What to do → When you answer, restate the entries below without altering anything.

(Saved entries)
· · · · ·
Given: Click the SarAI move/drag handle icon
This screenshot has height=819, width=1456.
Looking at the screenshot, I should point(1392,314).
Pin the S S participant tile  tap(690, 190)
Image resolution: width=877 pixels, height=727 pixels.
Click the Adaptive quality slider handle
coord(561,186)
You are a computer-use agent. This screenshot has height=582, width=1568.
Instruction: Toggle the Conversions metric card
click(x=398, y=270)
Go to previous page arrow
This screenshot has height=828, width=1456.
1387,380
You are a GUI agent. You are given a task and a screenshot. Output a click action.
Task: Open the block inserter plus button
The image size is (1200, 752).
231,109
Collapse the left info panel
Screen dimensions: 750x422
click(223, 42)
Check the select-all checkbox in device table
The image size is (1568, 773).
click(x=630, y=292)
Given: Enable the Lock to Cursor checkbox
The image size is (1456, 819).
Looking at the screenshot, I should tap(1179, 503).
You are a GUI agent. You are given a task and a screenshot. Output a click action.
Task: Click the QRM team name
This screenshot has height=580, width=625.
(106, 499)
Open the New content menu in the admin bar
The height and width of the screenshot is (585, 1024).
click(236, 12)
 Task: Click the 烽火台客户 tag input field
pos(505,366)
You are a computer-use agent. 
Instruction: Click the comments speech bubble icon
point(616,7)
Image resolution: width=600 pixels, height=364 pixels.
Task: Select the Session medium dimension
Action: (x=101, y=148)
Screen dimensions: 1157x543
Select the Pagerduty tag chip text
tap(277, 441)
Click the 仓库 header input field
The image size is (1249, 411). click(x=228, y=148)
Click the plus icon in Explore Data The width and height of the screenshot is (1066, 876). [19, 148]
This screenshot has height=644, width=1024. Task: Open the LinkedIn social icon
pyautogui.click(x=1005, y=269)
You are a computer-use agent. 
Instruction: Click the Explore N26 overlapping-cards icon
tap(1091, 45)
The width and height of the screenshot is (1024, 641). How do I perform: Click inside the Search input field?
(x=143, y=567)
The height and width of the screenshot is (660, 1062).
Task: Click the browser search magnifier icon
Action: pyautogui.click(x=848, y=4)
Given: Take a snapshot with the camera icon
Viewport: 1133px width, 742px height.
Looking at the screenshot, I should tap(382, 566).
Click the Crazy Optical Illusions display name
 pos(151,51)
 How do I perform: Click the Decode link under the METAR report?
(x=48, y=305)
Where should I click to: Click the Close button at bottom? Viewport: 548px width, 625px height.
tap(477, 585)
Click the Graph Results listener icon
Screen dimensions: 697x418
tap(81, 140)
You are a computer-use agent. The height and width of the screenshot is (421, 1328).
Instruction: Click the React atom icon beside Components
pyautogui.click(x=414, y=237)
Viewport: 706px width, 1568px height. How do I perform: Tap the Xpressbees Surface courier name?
· · · · ·
Expected output →
Given: Click the SarAI move/drag handle icon
This screenshot has height=819, width=1456.
Looking at the screenshot, I should point(1392,314).
Pin the S S participant tile  tap(690, 190)
Image resolution: width=877 pixels, height=727 pixels.
Click the Adaptive quality slider handle
coord(561,186)
You are a computer-use agent. This screenshot has height=582, width=1568.
Instruction: Toggle the Conversions metric card
click(x=398, y=270)
Go to previous page arrow
This screenshot has height=828, width=1456.
1387,380
You are a GUI agent. You are given a task and a screenshot. Output a click action.
Task: Open the block inserter plus button
The image size is (1200, 752).
231,109
Collapse the left info panel
Screen dimensions: 750x422
click(223, 42)
Check the select-all checkbox in device table
The image size is (1568, 773).
click(x=630, y=292)
Given: Enable the Lock to Cursor checkbox
The image size is (1456, 819).
Looking at the screenshot, I should tap(1179, 503).
You are a GUI agent. You are given a task and a screenshot. Output a click action.
Task: Click the QRM team name
This screenshot has height=580, width=625.
(106, 499)
Open the New content menu in the admin bar
The height and width of the screenshot is (585, 1024).
click(236, 12)
 Task: Click the 烽火台客户 tag input field
pos(505,366)
You are a computer-use agent. 
Instruction: Click the comments speech bubble icon
point(616,7)
Image resolution: width=600 pixels, height=364 pixels.
Task: Select the Session medium dimension
Action: (x=101, y=148)
Screen dimensions: 1157x543
Select the Pagerduty tag chip text
tap(277, 441)
Click the 仓库 header input field
The image size is (1249, 411). click(x=228, y=148)
Click the plus icon in Explore Data The width and height of the screenshot is (1066, 876). [19, 148]
This screenshot has height=644, width=1024. Task: Open the LinkedIn social icon
pyautogui.click(x=1005, y=269)
You are a computer-use agent. 
Instruction: Click the Explore N26 overlapping-cards icon
tap(1091, 45)
The width and height of the screenshot is (1024, 641). How do I perform: Click inside the Search input field?
(x=143, y=567)
The height and width of the screenshot is (660, 1062).
Task: Click the browser search magnifier icon
Action: pyautogui.click(x=848, y=4)
Given: Take a snapshot with the camera icon
Viewport: 1133px width, 742px height.
Looking at the screenshot, I should tap(382, 566).
Click the Crazy Optical Illusions display name
 pos(151,51)
 How do I perform: Click the Decode link under the METAR report?
(x=48, y=305)
Where should I click to: Click the Close button at bottom? Viewport: 548px width, 625px height.
tap(477, 585)
Click the Graph Results listener icon
Screen dimensions: 697x418
tap(81, 140)
You are a computer-use agent. The height and width of the screenshot is (421, 1328).
Instruction: Click the React atom icon beside Components
pyautogui.click(x=414, y=237)
Viewport: 706px width, 1568px height. How do I perform: Tap the Xpressbees Surface courier name?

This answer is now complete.